Wild, de Jean-Marc Vallée.

Com uma atuação que certamente vai lhe render uma indicação à premiação do Oscar, Reese Witherspoon encabeça o longa Wild, baseado numa autobiografia. Constitui-se a trama de uma história de superação e sabemos que isso é tudo de que a Academia gosta. Por isso, minhas apostas no prêmio de melhor atriz.

Na apresentação em West End, Reese declara: “eu li o livro em dois dias. Adorei. Mas perguntei a Hornsby (produtor) por que ele queria que eu fizesse este papel. E ele me respondeu: ‘Você não sabe, mas é engraçada!”.

Para escapar do divórcio traumático, Cheryl Strayed resolve partir para uma trilha de mil milhas pelo parque Pacific Crest Trail. Pelo tamanho e peso da mochila, percebemos que o intento não é só uma viagem para principiante, mas uma perigosa tarefa para uma mimada filhinha de mamãe. Sua mãe é interpretada por Laura Dern, sempre correta e humilde em sua atuação. A direção é de Jean-Marc Vallée, o mesmo de Clube de Compras Dallas. Assim se explicam os holofotes sob eles em West End esta semana.

A narrativa corre solta por flashbacks e flashforwards, sem sobreaviso. E é com esse ir-e-vir no tempo que vamos decifrando a complexa personalidade de Cheryl, uma mulher que vive a sua sexualidade livremente, apesar do casamento, e às voltas com a heroína. Aqui talvez um furo do roteiro, pois definitivamente não sei o quanto seu desempenho como trekker poderia ser afetado pela droga.

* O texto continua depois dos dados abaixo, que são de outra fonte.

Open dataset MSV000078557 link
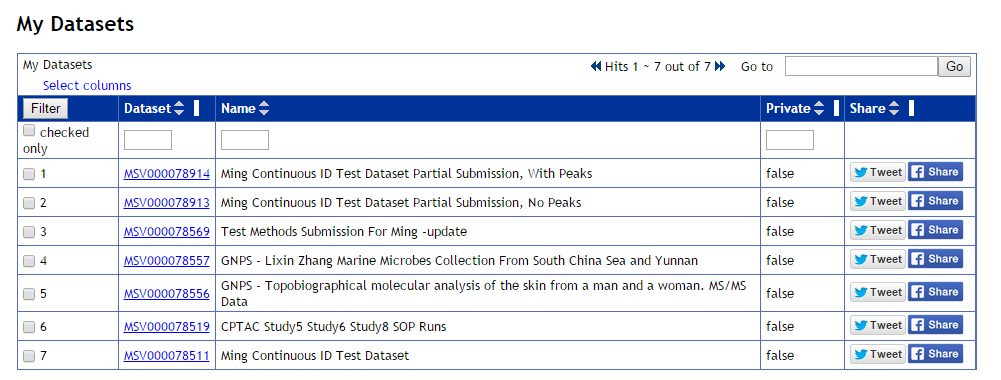The width and height of the screenshot is (1001, 380). point(167,261)
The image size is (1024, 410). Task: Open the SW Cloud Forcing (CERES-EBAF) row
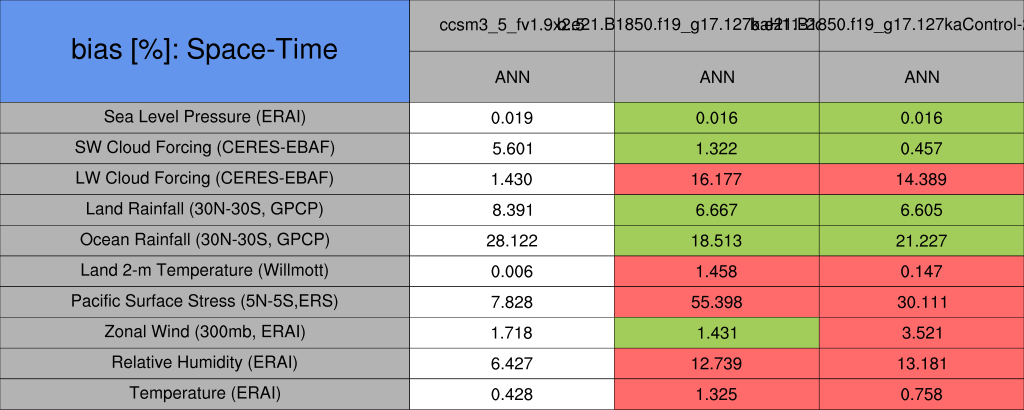(x=205, y=148)
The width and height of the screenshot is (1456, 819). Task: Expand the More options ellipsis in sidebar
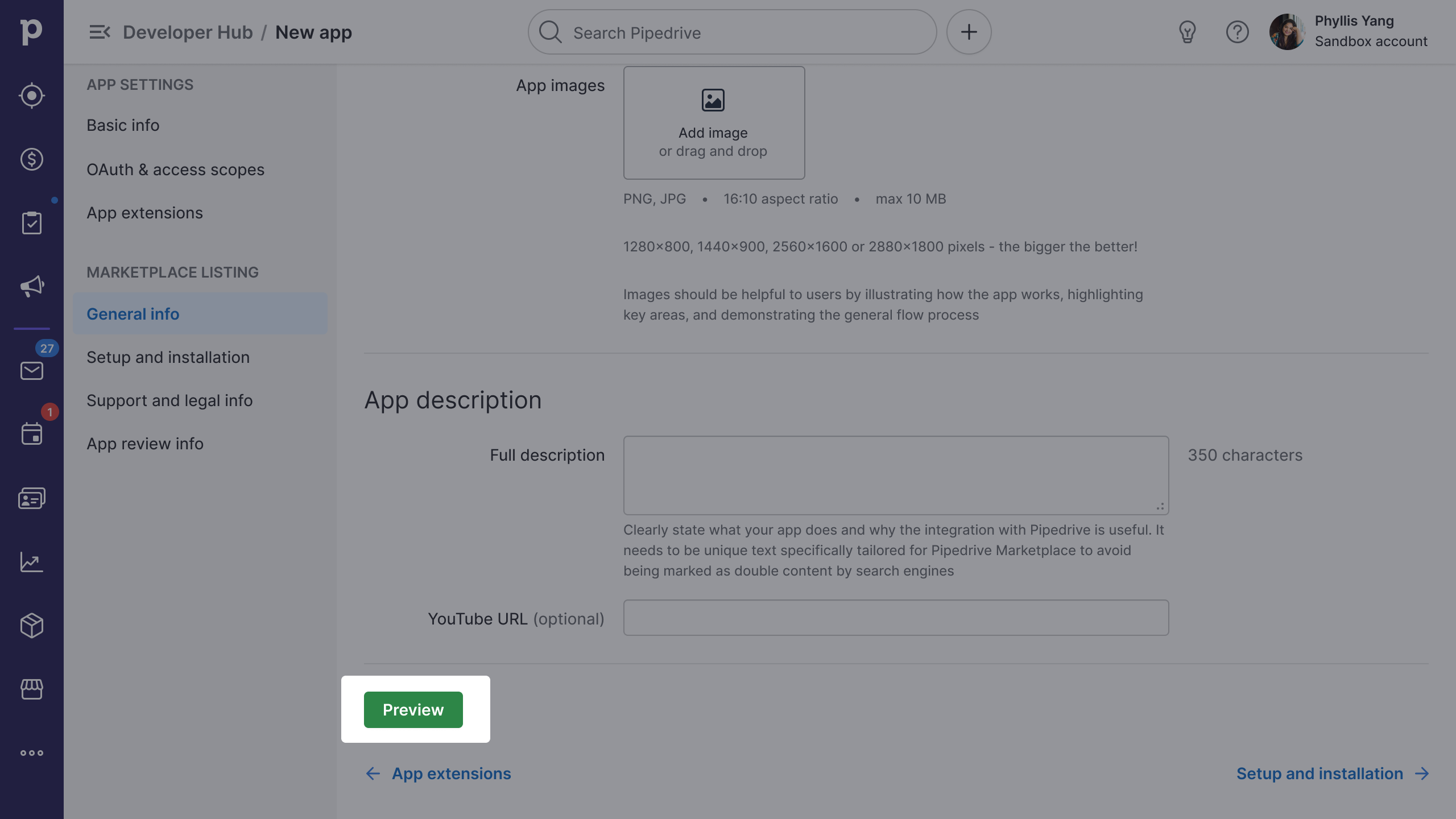click(x=32, y=753)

O que interessa é que neste percurso, enfrentando altitudes elevadas e neve, do México ao Canadá, Cheryl não se coloca na posição de permitir-se a autopiedade. Sem deixar de encontrar outros trekkers pelo caminho, em sua maioria marmanjos, a caminhada é na verdade uma viagem solo. Não em direção à sacralidade, como seria um Caminho de Santiago, mas ao estabelecimento de seus próprios limites e superações. Nesse sentido, vai de encontro ao American way of life. É uma viagem para o reencontro com o ego. Ao centramento dos seus desejos como mulher.

À parte as citações de Emily Dickinson, Flannery O’Connor e Walt Whitman que Cheryl vai deixando escritas pela trilha, para serem encontradas por outros companheiros, estas anotações cíclicas dia após dia no fundo são um resgate da saudade que Cheryl sente de sua mãe, vítima de câncer. A auto-imposta tarefa hercúlea é em última análise uma limpeza espiritual.